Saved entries
BEGIN

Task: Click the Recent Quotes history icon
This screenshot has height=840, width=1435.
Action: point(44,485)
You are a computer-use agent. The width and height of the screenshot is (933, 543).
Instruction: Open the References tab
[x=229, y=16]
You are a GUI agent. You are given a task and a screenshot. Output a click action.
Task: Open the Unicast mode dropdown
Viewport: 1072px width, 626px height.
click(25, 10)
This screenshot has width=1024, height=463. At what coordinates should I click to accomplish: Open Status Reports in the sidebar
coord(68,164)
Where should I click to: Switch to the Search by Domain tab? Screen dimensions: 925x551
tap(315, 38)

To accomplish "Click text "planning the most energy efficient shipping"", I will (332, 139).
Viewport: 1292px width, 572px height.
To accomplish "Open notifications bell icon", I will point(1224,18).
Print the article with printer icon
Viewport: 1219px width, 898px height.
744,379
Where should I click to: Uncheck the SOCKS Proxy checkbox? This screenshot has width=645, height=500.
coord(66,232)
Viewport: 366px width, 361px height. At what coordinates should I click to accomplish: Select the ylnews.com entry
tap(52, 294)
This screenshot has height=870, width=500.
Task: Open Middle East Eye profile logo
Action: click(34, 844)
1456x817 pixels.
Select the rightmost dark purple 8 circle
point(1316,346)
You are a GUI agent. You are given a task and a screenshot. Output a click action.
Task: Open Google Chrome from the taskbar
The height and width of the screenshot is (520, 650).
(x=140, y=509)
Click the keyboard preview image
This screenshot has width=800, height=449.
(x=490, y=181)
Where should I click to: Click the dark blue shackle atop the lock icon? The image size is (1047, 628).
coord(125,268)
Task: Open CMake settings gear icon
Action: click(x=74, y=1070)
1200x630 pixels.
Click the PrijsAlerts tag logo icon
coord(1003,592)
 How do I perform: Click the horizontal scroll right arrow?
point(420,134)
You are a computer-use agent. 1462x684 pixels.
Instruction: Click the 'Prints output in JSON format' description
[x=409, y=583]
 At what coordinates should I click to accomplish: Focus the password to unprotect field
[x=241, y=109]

END

Your task> Leaving no line out, return the data above verbatim.

Response area>
Task: Click the Recent Quotes history icon
This screenshot has height=840, width=1435.
Action: point(44,485)
You are a computer-use agent. The width and height of the screenshot is (933, 543).
Instruction: Open the References tab
[x=229, y=16]
You are a GUI agent. You are given a task and a screenshot. Output a click action.
Task: Open the Unicast mode dropdown
Viewport: 1072px width, 626px height.
click(25, 10)
This screenshot has width=1024, height=463. At what coordinates should I click to accomplish: Open Status Reports in the sidebar
coord(68,164)
Where should I click to: Switch to the Search by Domain tab? Screen dimensions: 925x551
tap(315, 38)

To accomplish "Click text "planning the most energy efficient shipping"", I will (332, 139).
Viewport: 1292px width, 572px height.
To accomplish "Open notifications bell icon", I will point(1224,18).
Print the article with printer icon
Viewport: 1219px width, 898px height.
744,379
Where should I click to: Uncheck the SOCKS Proxy checkbox? This screenshot has width=645, height=500.
coord(66,232)
Viewport: 366px width, 361px height. At what coordinates should I click to accomplish: Select the ylnews.com entry
tap(52, 294)
This screenshot has height=870, width=500.
Task: Open Middle East Eye profile logo
Action: click(34, 844)
1456x817 pixels.
Select the rightmost dark purple 8 circle
point(1316,346)
You are a GUI agent. You are given a task and a screenshot. Output a click action.
Task: Open Google Chrome from the taskbar
The height and width of the screenshot is (520, 650).
(x=140, y=509)
Click the keyboard preview image
This screenshot has width=800, height=449.
(x=490, y=181)
Where should I click to: Click the dark blue shackle atop the lock icon? The image size is (1047, 628).
coord(125,268)
Task: Open CMake settings gear icon
Action: click(x=74, y=1070)
1200x630 pixels.
Click the PrijsAlerts tag logo icon
coord(1003,592)
 How do I perform: Click the horizontal scroll right arrow?
point(420,134)
You are a computer-use agent. 1462x684 pixels.
Instruction: Click the 'Prints output in JSON format' description
[x=409, y=583]
 At what coordinates should I click to accomplish: Focus the password to unprotect field
[x=241, y=109]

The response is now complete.